As good as Windows has evolved into now, it’s still crap when it comes to maintaining its registry. Suffice to say, it does a poor job of cleaning registry entries for uninstalled programs and similar changes. Fortunately, a registry cleaner can take over the job, pulling out unused registry entries, as well as cleaning other PC clutter like temporary files, memory dumps and old restore points.
You might want to pair the registry cleaner up with an uninstaller program, too, as a replacement for Windows’ installation service. For the most part, third party uninstallers can do a considerably better job of really cleaning out any traces of the removed program.

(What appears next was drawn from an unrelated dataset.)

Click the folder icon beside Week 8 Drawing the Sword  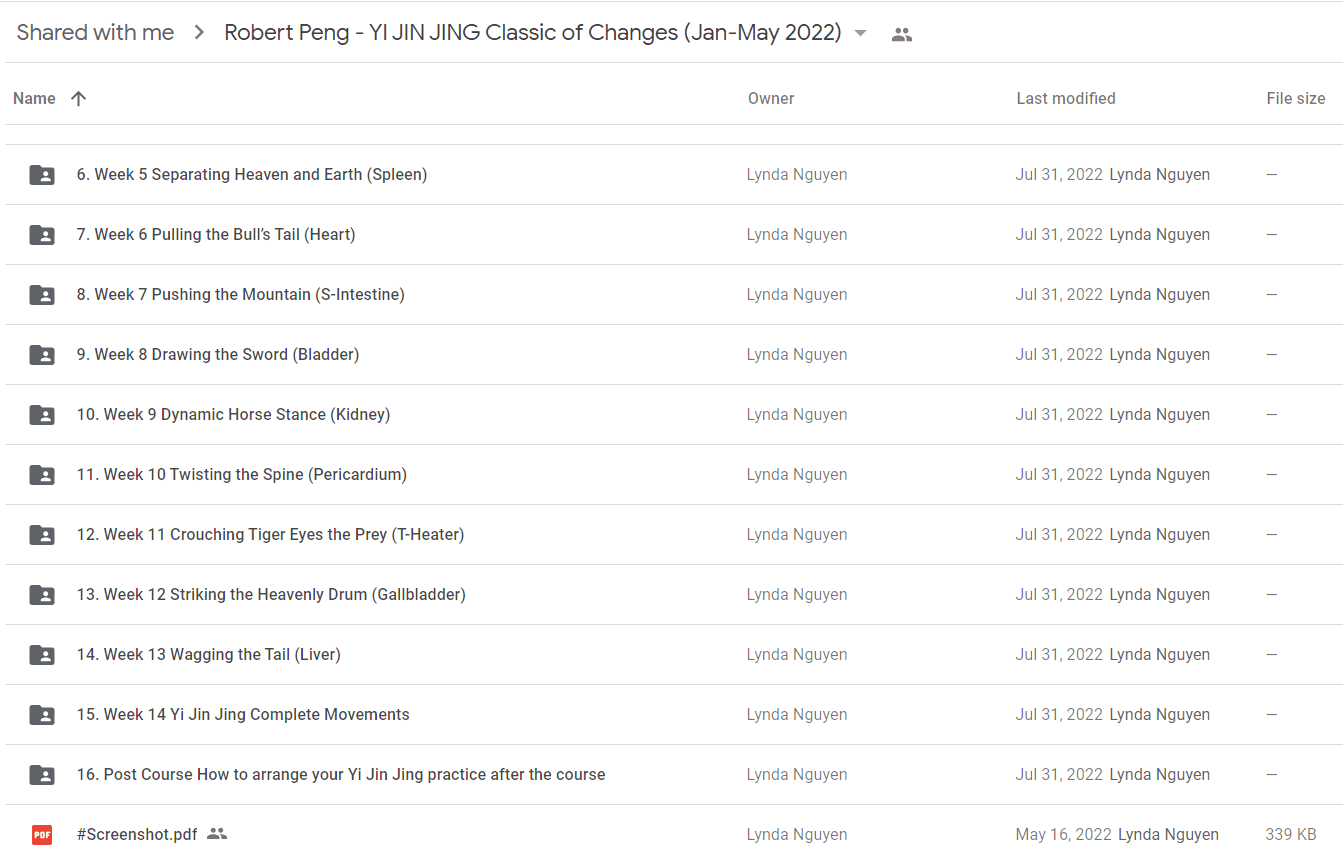pyautogui.click(x=42, y=355)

Windows has built-in facilities for defragging them and checking disk integrity. While the integrated disk-checker software is decent, the defragger is seriously flawed, simply taking way too long when you try using it. Luckily, there are plenty of alternative defragging tools out there that can restructure your hard drive’s file system minus the excessive processing time. There are also plenty of third-party options for analyzing drives that you might find more useful than the standard Windows utility.
We prefer external tools for startup managers simply because they are more feature-rich and easier to use than the built-in interface Windows has for the same function. And if you don’t think you need a startup manager, wait until you’ve had a computer a couple of months, installed a variety of programs and uninstalled a few more — chances are, you’ll have all sorts of crap running while Windows initializes, extending your startup time and eating up precious resources.
In case you don’t want to shell out cash for one, Microsoft has recently started offering Autoruns, a separate start-up manager for Windows machines, that you can download for free. Another tool we like for this is the PC Tools Performance Toolkit, which bundles a startup manager among other utilities designed to give your computer speed some needed boost.
Want to keep certain folders inaccessible to other people that use or connect to your computer? An encryption title like TrueCrypt should prove very handy, encrypting large chunks of your data into a coded form that can’t be easily opened or accessed by other software. If you keep confidential and sensitive information in your computer, we highly recommend encrypting them to avoid any compromise.
The built-in Windows Picture and Fax Viewer is horrible. There, I said it. As such, you’d have to hunt around for a better image viewer and manager. With everything from AcDSee to irFanView to Picasa to numerous other titles out there, you have no shortage in options, so take your time finding the right match to your needs.
Do you often download stuff from online sources? I do. From podcasts to torrents to trial software to open-source apps, my bandwidth is kept pretty busy by both downloads and uploads. A download management software is especially helpful if you’re the same way, giving you a single window to monitor and manage all the multiple downloads you have.